**WHAT YOU WILL DO**
Write the data out again exactly and in full.

**SOURCE MATERIAL**
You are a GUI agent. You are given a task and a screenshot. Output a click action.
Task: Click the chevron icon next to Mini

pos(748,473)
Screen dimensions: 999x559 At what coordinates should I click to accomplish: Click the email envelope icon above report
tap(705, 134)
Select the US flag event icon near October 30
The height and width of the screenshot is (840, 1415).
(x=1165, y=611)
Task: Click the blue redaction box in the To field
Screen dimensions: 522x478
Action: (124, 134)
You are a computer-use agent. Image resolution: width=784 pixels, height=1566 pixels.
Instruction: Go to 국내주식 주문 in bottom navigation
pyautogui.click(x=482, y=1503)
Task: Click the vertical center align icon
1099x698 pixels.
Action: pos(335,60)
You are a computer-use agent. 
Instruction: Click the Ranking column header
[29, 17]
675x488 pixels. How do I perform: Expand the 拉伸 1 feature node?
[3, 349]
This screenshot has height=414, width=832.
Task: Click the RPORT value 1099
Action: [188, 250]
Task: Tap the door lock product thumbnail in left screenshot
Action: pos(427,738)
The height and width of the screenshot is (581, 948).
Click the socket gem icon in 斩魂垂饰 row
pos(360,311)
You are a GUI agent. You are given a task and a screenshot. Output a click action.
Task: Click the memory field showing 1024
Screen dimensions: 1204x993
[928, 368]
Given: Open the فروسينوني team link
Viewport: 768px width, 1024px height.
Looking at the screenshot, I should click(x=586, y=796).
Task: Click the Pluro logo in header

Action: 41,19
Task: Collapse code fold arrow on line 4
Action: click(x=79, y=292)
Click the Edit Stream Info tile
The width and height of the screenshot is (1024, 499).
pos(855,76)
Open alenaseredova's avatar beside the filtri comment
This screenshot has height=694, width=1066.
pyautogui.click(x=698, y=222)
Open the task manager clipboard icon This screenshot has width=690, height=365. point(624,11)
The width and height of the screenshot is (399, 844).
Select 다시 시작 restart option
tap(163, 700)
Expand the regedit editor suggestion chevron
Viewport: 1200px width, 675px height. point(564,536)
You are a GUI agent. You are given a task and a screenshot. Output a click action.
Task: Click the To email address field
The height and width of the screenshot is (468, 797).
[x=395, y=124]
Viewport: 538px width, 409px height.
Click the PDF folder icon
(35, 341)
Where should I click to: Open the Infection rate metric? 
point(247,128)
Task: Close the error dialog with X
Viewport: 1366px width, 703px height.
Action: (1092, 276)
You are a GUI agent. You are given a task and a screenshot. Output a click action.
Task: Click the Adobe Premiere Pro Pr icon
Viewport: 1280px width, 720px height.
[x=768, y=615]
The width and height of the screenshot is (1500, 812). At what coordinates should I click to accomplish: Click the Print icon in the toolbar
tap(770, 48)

**PROBLEM SOLUTION**
You are a GUI agent. You are given a task and a screenshot. Output a click action.
Task: Click the chevron icon next to Mini

pos(748,473)
Screen dimensions: 999x559 At what coordinates should I click to accomplish: Click the email envelope icon above report
tap(705, 134)
Select the US flag event icon near October 30
The height and width of the screenshot is (840, 1415).
(x=1165, y=611)
Task: Click the blue redaction box in the To field
Screen dimensions: 522x478
Action: (124, 134)
You are a computer-use agent. Image resolution: width=784 pixels, height=1566 pixels.
Instruction: Go to 국내주식 주문 in bottom navigation
pyautogui.click(x=482, y=1503)
Task: Click the vertical center align icon
1099x698 pixels.
Action: pos(335,60)
You are a computer-use agent. 
Instruction: Click the Ranking column header
[29, 17]
675x488 pixels. How do I perform: Expand the 拉伸 1 feature node?
[3, 349]
This screenshot has height=414, width=832.
Task: Click the RPORT value 1099
Action: [188, 250]
Task: Tap the door lock product thumbnail in left screenshot
Action: pos(427,738)
The height and width of the screenshot is (581, 948).
Click the socket gem icon in 斩魂垂饰 row
pos(360,311)
You are a GUI agent. You are given a task and a screenshot. Output a click action.
Task: Click the memory field showing 1024
Screen dimensions: 1204x993
[928, 368]
Given: Open the فروسينوني team link
Viewport: 768px width, 1024px height.
Looking at the screenshot, I should click(x=586, y=796).
Task: Click the Pluro logo in header

Action: 41,19
Task: Collapse code fold arrow on line 4
Action: click(x=79, y=292)
Click the Edit Stream Info tile
The width and height of the screenshot is (1024, 499).
pos(855,76)
Open alenaseredova's avatar beside the filtri comment
This screenshot has height=694, width=1066.
pyautogui.click(x=698, y=222)
Open the task manager clipboard icon This screenshot has width=690, height=365. point(624,11)
The width and height of the screenshot is (399, 844).
Select 다시 시작 restart option
tap(163, 700)
Expand the regedit editor suggestion chevron
Viewport: 1200px width, 675px height. point(564,536)
You are a GUI agent. You are given a task and a screenshot. Output a click action.
Task: Click the To email address field
The height and width of the screenshot is (468, 797).
[x=395, y=124]
Viewport: 538px width, 409px height.
Click the PDF folder icon
(35, 341)
Where should I click to: Open the Infection rate metric? 
point(247,128)
Task: Close the error dialog with X
Viewport: 1366px width, 703px height.
Action: (1092, 276)
You are a GUI agent. You are given a task and a screenshot. Output a click action.
Task: Click the Adobe Premiere Pro Pr icon
Viewport: 1280px width, 720px height.
[x=768, y=615]
The width and height of the screenshot is (1500, 812). At what coordinates should I click to accomplish: Click the Print icon in the toolbar
tap(770, 48)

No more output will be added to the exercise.